Ubuntu Desktop 11.10, code-named Oneiric Ocelot, is the latest stable release of Ubuntu, a Linux distribution whose development is sponsored by Canonical Ltd., a Linux software provider with headquarters in the UK.
Aside from Ubuntu, Canonical also sponsors Kubuntu (based on KDE, the K Desktop Environment), Lubuntu (LXDE, the Lightweight X11 Desktop Environment), Xubuntu (Xfce), Mythbuntu (built around MythTV), Edubuntu (education-oriented packages) and Ubuntu Studio (centered around multimedia packages).
32- and 64-bit editions of all are released at or about the same time. Ubuntu provides three different installation ISO images for download – Ubuntu Desktop Graphical Installer (CD image), Ubuntu Desktop Alternate Installer (CD image), and Ubuntu Desktop DVD edition. This review is based on test installations of the 32-bit versions of all three on real hardware and in a virtual environment. Keep in mind that the DVD and Graphical Installer images use the same installer. The DVD edition just contains more language packs.
This is a screenshot of the boot screen of the Alternate Installer edition. Installation begins from the boot menu. There is no Live mode.
This one is of the DVD image’s boot screen. Like the CD edition with graphical installer, it has a Live mode and an install mode.
Installing A New System: Depending on the installation image you choose to use, you might get a point-and-click graphical installer (Graphical Installer and DVD images), or an ncurses based one (Alternate Installer image).
Except for a few minor differences, the installation program in Ubuntu 11.10 is the same available on recent releases. One not-very-significant difference is that in this release, the advice to ensure that the computer “is plugged into a power source” has been removed, leaving just “is connected to the Internet” and “has at least X.Y GB available drive space.” The minimum drive space recommended when using the DVD edition is 8.6 GB, and 4.4 for the CD images. The recommended minimum for the DVD edition is more than double the disk space consumed by a new installation.
The graphical installation program is just a simple, point-and-click installation program with little or no advanced features. It does not have support for the Linux Logical Volume Manager, LVM, RAID or disk encryption. What is considered an advanced tool in this installer is not really advanced, but more like a tool for advanced users, that is, those with expert-level or advanced knowledge of disk partitioning in Linux. That level of knowledge, or a good tutorial, is needed to use the advanced partitioning tool, shown below, to create a custom set of partitions.
The truly advanced installation program is only available if you use an Alternate Installer image. Though not point-and-click, it has all the features I expect to see on a modern Linux installation program – LVM, RAID and disk encryption. Like the graphical installer, it has automated and manual installation options, so you do not need to have an expert level knowledge of disk partitioning in Linux to use some of the features. But if you want to exercise complete control over how the system is partitioned, you might want to read this tutorial. It was written for Ubuntu 11.04, but the steps still apply to this edition.

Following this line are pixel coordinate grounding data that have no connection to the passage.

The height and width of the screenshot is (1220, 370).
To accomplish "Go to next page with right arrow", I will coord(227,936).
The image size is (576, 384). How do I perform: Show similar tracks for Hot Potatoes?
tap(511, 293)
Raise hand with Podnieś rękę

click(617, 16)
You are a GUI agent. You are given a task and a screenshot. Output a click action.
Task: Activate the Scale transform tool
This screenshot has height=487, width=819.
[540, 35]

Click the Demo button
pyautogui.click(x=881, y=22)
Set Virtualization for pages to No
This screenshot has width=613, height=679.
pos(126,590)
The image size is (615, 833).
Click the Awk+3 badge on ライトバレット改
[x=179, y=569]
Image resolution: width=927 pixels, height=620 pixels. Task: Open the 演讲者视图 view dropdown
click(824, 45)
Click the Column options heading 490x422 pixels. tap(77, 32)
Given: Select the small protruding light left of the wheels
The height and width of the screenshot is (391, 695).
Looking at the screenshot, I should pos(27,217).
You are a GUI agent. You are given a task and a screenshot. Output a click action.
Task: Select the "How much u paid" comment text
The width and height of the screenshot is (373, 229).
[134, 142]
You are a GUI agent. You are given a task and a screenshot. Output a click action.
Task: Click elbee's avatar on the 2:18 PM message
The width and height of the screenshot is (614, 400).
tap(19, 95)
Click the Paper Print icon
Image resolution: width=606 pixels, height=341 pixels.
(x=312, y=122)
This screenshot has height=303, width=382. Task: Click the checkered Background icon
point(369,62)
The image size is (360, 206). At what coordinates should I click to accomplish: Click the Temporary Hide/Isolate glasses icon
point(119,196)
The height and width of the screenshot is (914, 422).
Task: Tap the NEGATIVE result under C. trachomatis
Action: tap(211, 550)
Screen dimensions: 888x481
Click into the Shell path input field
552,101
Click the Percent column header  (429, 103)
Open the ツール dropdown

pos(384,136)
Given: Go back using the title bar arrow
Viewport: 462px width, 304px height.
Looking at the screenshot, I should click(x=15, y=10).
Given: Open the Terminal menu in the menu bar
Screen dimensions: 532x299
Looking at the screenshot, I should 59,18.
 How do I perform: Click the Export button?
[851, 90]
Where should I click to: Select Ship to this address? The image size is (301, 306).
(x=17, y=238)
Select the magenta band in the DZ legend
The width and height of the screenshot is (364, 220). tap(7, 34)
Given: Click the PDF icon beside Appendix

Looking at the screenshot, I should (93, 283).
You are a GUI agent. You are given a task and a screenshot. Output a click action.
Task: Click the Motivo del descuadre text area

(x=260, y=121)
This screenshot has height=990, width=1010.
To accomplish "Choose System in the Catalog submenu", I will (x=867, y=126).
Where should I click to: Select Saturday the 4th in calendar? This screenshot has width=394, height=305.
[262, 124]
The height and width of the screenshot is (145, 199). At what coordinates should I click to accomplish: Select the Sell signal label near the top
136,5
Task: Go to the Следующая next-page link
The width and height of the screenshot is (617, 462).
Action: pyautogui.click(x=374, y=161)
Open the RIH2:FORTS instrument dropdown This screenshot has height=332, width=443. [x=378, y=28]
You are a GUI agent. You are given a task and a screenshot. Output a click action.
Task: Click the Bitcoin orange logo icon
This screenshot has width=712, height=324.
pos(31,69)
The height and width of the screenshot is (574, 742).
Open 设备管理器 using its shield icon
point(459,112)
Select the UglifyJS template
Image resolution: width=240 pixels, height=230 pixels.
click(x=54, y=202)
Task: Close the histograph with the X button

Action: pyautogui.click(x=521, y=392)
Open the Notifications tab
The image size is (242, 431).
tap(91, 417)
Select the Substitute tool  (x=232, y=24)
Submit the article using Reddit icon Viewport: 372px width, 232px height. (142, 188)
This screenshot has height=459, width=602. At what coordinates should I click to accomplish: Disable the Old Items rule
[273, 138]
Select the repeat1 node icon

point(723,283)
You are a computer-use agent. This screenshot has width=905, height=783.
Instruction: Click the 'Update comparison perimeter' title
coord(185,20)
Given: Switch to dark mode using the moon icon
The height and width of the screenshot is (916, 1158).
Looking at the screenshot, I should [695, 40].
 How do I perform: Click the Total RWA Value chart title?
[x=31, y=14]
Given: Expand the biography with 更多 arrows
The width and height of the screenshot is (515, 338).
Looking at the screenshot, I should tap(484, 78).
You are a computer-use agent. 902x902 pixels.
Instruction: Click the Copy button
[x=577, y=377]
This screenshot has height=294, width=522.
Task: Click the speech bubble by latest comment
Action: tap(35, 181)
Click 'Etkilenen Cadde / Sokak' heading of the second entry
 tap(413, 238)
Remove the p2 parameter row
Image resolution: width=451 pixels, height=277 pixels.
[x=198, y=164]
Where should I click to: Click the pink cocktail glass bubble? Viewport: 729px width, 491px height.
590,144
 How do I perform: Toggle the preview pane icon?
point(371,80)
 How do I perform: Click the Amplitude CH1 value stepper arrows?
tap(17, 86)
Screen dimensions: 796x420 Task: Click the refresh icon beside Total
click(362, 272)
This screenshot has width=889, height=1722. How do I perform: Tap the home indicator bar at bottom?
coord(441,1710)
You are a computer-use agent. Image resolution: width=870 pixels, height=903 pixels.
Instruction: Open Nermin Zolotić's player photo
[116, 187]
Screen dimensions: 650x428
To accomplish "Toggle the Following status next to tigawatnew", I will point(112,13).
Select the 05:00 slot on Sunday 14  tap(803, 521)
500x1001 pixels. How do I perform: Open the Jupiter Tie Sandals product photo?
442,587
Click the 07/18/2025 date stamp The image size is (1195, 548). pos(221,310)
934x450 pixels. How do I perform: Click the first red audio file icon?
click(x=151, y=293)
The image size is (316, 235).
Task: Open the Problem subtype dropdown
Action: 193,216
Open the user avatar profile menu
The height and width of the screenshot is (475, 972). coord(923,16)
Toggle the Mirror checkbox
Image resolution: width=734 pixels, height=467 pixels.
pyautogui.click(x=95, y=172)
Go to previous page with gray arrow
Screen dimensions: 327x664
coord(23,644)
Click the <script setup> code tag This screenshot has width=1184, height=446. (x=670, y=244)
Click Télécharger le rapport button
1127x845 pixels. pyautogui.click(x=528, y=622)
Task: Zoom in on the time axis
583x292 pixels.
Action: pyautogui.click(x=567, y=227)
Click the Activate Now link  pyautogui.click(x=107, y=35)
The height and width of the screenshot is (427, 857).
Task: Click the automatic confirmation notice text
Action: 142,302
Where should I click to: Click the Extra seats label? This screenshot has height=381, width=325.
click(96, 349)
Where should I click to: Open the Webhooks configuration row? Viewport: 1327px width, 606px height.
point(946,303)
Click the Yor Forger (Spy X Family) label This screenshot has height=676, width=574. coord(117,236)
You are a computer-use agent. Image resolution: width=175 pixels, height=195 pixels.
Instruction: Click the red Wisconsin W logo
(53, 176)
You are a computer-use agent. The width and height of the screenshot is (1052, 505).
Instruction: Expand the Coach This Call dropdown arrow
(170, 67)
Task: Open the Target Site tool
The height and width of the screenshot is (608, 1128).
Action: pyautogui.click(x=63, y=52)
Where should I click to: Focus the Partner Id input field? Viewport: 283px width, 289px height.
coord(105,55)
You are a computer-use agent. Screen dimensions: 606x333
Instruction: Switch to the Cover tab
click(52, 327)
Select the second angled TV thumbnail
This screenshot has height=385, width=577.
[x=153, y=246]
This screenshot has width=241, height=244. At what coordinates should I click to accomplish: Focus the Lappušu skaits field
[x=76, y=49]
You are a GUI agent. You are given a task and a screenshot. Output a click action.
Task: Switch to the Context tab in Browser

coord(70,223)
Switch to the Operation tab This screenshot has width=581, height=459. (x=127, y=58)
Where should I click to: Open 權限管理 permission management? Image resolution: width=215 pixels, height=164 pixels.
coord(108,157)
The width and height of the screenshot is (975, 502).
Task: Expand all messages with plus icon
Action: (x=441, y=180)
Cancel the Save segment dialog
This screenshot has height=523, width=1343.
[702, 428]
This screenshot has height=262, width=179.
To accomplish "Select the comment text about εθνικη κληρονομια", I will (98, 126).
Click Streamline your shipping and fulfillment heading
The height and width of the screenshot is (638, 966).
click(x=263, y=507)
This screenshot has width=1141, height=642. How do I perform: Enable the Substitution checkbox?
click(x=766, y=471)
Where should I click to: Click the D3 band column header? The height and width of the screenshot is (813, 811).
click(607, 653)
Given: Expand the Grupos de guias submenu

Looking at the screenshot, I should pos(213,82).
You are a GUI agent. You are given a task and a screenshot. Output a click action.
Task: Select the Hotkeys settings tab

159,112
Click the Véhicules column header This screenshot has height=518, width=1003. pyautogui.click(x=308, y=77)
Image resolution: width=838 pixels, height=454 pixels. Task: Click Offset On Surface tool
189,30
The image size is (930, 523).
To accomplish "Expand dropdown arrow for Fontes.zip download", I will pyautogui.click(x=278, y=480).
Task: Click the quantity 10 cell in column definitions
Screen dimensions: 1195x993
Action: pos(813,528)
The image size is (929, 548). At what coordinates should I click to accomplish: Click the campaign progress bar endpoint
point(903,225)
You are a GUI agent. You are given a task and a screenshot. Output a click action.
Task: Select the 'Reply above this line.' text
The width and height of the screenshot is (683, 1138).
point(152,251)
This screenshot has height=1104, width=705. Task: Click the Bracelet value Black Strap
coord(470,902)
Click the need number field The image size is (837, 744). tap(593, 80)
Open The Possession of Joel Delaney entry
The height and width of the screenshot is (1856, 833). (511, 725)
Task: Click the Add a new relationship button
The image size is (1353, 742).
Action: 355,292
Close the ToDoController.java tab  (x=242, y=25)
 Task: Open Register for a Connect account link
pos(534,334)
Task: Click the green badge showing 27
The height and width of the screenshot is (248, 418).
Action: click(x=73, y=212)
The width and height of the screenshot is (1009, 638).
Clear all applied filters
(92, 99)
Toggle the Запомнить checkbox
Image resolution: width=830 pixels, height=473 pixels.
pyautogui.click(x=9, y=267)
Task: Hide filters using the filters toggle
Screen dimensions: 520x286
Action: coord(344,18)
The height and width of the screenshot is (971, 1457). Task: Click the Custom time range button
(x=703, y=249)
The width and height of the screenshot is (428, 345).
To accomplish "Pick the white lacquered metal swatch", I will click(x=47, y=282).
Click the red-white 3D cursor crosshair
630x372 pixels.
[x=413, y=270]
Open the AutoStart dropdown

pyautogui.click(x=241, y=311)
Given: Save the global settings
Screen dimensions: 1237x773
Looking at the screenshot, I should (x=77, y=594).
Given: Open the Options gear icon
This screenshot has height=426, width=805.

Regardless of the installation image or program used, the default file system is ext4, with btrfs, ext3, reiserfs, xfs and jfs as optional journaling file systems. By the time you are done with a new installation, you would have a system that takes up 2.7 GB of disk space, if you used the graphical or Alternate CD installer, or 3.7 GB, if you used a DVD installation image. Because of the additional features it offers, I always recommend that an Alternate Installer image be used.
Upgrading An Existing Installation of Ubuntu to Ubuntu 11.10 is pretty straightforward. On a test system running Ubuntu 11.04, fully updated, the following window was displayed when the system detected the availability of a new version. The new version was, of course, Ubuntu 11.10. The upgrade process is completely automated.
Even when there are obsolete or orphaned packages that need to be removed, the upgrade script does it for you. This makes the upgrade process in Ubuntu better than Sabayon’s, where orphaned packages have to be manually removed. (See Sabayon 7 GNOME review.)
At the end of the upgrade process, I had changed an existing installation of Ubuntu 11.04 with a core of Linux kernel 2.6.38 to one running Ubuntu 11.10 with a core of Linux kernel 3.0.0, with no loss of existing data. Very nice. Though I did not backup my data because there was no useful data on the system, it is always a good idea to keep a backup of your data before an upgrade. You just never know.
Logging In And Using A new or upgraded installation of Ubuntu 11.10 means interfacing with LightDM, a nimble display manager with a Webkit back-end. It is the replacement display manager for GDM, the GNOME Display Manager.
From the login screen, you could log into the system using the user account created during installation – on a new system, any existing user account – on an upgraded system, or a default guest (Guest Session) account courtesy of LightDM. This screenshot of the login screen shows the onscreen keyboard activated.